Activity
Reproduce all records verbatim.

##### Exercise material #####

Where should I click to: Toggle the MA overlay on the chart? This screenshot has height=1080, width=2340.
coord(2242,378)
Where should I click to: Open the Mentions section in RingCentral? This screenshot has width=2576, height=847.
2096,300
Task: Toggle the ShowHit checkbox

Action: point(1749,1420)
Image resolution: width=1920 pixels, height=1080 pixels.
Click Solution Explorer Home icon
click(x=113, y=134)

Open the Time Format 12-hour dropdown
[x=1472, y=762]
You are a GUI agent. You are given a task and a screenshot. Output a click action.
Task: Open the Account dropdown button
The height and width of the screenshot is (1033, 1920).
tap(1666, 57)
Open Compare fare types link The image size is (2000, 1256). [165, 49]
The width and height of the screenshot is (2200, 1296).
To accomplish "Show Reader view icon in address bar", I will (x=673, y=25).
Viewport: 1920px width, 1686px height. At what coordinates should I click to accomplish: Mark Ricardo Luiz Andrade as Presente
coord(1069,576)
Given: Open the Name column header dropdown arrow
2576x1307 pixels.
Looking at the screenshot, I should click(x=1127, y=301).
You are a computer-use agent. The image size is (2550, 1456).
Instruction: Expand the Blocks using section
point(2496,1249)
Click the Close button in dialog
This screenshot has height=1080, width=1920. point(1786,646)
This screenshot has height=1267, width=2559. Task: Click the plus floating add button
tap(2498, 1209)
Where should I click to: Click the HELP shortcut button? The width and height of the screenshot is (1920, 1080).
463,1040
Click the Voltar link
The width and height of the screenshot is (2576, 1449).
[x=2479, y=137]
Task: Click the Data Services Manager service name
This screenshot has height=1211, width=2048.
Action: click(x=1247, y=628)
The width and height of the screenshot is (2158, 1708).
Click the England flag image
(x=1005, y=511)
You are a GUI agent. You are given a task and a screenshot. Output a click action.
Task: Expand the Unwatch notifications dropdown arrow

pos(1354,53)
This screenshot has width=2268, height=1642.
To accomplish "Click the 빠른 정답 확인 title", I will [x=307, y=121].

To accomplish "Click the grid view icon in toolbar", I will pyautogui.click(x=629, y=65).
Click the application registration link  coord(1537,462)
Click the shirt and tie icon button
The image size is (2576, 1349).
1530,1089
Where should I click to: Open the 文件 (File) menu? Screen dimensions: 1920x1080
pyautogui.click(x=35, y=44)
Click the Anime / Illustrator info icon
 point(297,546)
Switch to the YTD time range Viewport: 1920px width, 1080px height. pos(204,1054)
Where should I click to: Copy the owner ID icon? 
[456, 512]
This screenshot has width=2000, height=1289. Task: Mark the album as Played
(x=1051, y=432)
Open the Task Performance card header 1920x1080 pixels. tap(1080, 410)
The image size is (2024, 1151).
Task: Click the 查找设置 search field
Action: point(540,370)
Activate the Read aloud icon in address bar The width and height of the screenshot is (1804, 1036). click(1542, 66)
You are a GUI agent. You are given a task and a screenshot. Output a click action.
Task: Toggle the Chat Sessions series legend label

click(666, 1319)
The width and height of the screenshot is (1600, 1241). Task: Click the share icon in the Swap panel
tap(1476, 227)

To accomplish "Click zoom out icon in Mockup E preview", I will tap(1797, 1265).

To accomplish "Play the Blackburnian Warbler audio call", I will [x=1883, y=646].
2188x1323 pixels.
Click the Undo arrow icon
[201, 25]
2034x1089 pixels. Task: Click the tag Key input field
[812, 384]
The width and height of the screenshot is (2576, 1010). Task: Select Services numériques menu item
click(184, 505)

#####

Solution to the exercise
Where should I click to: Toggle the MA overlay on the chart? This screenshot has height=1080, width=2340.
coord(2242,378)
Where should I click to: Open the Mentions section in RingCentral? This screenshot has width=2576, height=847.
2096,300
Task: Toggle the ShowHit checkbox

Action: point(1749,1420)
Image resolution: width=1920 pixels, height=1080 pixels.
Click Solution Explorer Home icon
click(x=113, y=134)

Open the Time Format 12-hour dropdown
[x=1472, y=762]
You are a GUI agent. You are given a task and a screenshot. Output a click action.
Task: Open the Account dropdown button
The height and width of the screenshot is (1033, 1920).
tap(1666, 57)
Open Compare fare types link The image size is (2000, 1256). [165, 49]
The width and height of the screenshot is (2200, 1296).
To accomplish "Show Reader view icon in address bar", I will (x=673, y=25).
Viewport: 1920px width, 1686px height. At what coordinates should I click to accomplish: Mark Ricardo Luiz Andrade as Presente
coord(1069,576)
Given: Open the Name column header dropdown arrow
2576x1307 pixels.
Looking at the screenshot, I should click(x=1127, y=301).
You are a computer-use agent. The image size is (2550, 1456).
Instruction: Expand the Blocks using section
point(2496,1249)
Click the Close button in dialog
This screenshot has height=1080, width=1920. point(1786,646)
This screenshot has height=1267, width=2559. Task: Click the plus floating add button
tap(2498, 1209)
Where should I click to: Click the HELP shortcut button? The width and height of the screenshot is (1920, 1080).
463,1040
Click the Voltar link
The width and height of the screenshot is (2576, 1449).
[x=2479, y=137]
Task: Click the Data Services Manager service name
This screenshot has height=1211, width=2048.
Action: click(x=1247, y=628)
The width and height of the screenshot is (2158, 1708).
Click the England flag image
(x=1005, y=511)
You are a GUI agent. You are given a task and a screenshot. Output a click action.
Task: Expand the Unwatch notifications dropdown arrow

pos(1354,53)
This screenshot has width=2268, height=1642.
To accomplish "Click the 빠른 정답 확인 title", I will [x=307, y=121].

To accomplish "Click the grid view icon in toolbar", I will pyautogui.click(x=629, y=65).
Click the application registration link  coord(1537,462)
Click the shirt and tie icon button
The image size is (2576, 1349).
1530,1089
Where should I click to: Open the 文件 (File) menu? Screen dimensions: 1920x1080
pyautogui.click(x=35, y=44)
Click the Anime / Illustrator info icon
 point(297,546)
Switch to the YTD time range Viewport: 1920px width, 1080px height. pos(204,1054)
Where should I click to: Copy the owner ID icon? 
[456, 512]
This screenshot has width=2000, height=1289. Task: Mark the album as Played
(x=1051, y=432)
Open the Task Performance card header 1920x1080 pixels. tap(1080, 410)
The image size is (2024, 1151).
Task: Click the 查找设置 search field
Action: point(540,370)
Activate the Read aloud icon in address bar The width and height of the screenshot is (1804, 1036). click(1542, 66)
You are a GUI agent. You are given a task and a screenshot. Output a click action.
Task: Toggle the Chat Sessions series legend label

click(666, 1319)
The width and height of the screenshot is (1600, 1241). Task: Click the share icon in the Swap panel
tap(1476, 227)

To accomplish "Click zoom out icon in Mockup E preview", I will tap(1797, 1265).

To accomplish "Play the Blackburnian Warbler audio call", I will [x=1883, y=646].
2188x1323 pixels.
Click the Undo arrow icon
[201, 25]
2034x1089 pixels. Task: Click the tag Key input field
[812, 384]
The width and height of the screenshot is (2576, 1010). Task: Select Services numériques menu item
click(184, 505)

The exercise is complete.